Food product sales had already seen a decline of a couple of percent most months since April this year, Anderson told ERR's radio news.
He said: "If we look at August now, the rate of decline somewhat slowed up: Whereas in July the fall was just over 2.5 percent, in August it stood at minus 0.7 percent.
"However, if we look at the financial turnover, the biggest increase for this year has been 16.1 percent."
"We do here have to set aside the inflation indicator, however, which was 21.1 percent for food products in August. The difference between turnover in terms of money and in terms of volume has reached its widest point over the year so far, and is already more than 17 percent.
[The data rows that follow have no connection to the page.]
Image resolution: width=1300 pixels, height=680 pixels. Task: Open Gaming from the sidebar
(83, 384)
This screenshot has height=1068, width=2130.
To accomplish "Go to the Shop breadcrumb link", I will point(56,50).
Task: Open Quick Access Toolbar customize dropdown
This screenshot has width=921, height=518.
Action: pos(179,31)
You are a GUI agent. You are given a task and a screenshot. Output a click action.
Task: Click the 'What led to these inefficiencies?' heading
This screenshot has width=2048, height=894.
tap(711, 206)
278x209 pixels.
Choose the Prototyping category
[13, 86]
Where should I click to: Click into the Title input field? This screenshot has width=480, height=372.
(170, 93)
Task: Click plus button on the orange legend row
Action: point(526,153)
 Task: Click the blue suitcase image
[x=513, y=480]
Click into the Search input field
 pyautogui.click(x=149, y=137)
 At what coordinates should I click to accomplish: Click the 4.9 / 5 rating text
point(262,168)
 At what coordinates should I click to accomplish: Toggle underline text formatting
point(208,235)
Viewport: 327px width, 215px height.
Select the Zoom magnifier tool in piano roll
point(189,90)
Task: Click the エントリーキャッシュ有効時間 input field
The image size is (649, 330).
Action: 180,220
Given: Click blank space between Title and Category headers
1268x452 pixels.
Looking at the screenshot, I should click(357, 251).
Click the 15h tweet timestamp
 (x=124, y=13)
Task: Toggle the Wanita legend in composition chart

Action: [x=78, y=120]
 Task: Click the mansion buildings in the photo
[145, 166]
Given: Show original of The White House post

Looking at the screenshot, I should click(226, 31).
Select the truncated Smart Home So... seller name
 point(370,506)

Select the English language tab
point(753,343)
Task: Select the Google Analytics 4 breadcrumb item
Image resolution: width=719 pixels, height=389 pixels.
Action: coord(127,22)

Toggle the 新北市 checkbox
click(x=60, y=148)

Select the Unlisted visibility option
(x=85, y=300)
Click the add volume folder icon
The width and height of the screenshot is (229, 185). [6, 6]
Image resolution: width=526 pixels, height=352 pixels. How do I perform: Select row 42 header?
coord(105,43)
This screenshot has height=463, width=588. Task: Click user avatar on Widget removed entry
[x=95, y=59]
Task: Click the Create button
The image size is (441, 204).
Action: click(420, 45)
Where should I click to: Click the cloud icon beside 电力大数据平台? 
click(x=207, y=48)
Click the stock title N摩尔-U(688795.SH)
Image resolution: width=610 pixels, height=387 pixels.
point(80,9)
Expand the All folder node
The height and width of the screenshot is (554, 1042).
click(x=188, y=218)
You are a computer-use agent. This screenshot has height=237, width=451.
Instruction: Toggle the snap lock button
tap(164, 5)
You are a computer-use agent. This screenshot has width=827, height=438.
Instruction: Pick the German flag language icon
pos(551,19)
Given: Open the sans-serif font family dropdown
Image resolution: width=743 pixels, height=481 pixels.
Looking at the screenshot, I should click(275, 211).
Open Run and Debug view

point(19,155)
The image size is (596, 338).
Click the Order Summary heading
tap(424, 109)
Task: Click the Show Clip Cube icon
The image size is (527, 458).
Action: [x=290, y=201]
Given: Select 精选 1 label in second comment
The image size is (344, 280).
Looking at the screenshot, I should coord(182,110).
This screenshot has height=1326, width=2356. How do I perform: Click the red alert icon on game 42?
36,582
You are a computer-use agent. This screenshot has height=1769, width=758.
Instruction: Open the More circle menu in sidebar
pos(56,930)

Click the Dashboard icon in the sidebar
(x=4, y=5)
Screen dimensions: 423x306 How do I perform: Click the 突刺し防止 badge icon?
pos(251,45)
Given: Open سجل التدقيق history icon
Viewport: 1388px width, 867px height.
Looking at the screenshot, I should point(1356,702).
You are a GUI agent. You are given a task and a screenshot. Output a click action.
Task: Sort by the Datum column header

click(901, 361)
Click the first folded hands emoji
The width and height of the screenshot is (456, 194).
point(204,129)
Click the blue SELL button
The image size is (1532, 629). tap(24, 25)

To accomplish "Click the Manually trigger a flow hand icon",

The public are not buying more things than they did last year, but turnover growth comes only at the expense of price increases," Anderson went on.
Compared with the start of the year, prepared foods have come under particular pressure in terms of larger price rises, he added. "In the summer months, their volume sales definitely slowed down, while the inflation rate of over 15 percent had already reached this sector as well. This is also noticeable in shopping preferences - somewhat less ready-made food is being placed in the baskets than before."
Looking ahead, inflation will remain – with September and October's rates for food likely to be similar to August's 21 percent – though dropping below the 20-percent mark for the last two months of the year, he said.
Market segments which had seen the highest price rises were also seeing the most uptake in discounted offers, Anderson went on, citing figures of a 50 percent to two-fold rise in share for discounted dairy and bread/bakery-related produce, both food categories to have seen the highest rise in prices in recent months.
Fruit and veg prices have leveled off, however, so purchases are being made more frequently in this category, Anderson said, while fish is another area to have seen a slowing of inflation – though the same cannot be said of meat which, like processed food, bread and dairy, will continue to see a rise.
As to next year, inflation as it affects food should be below 10 percent, assuming there are no more significant developments, he added.
Overall, consumers have been canny in their purchase and setting off inflation against areas where they can make savings, even in dairy produce, while campaign products overall have seen a 40-percent rise in sales.
For merchants, however, a critical moment has arrived where soaring operating costs make maintaining margins tougher.
This could lead to store closures in the future, he added.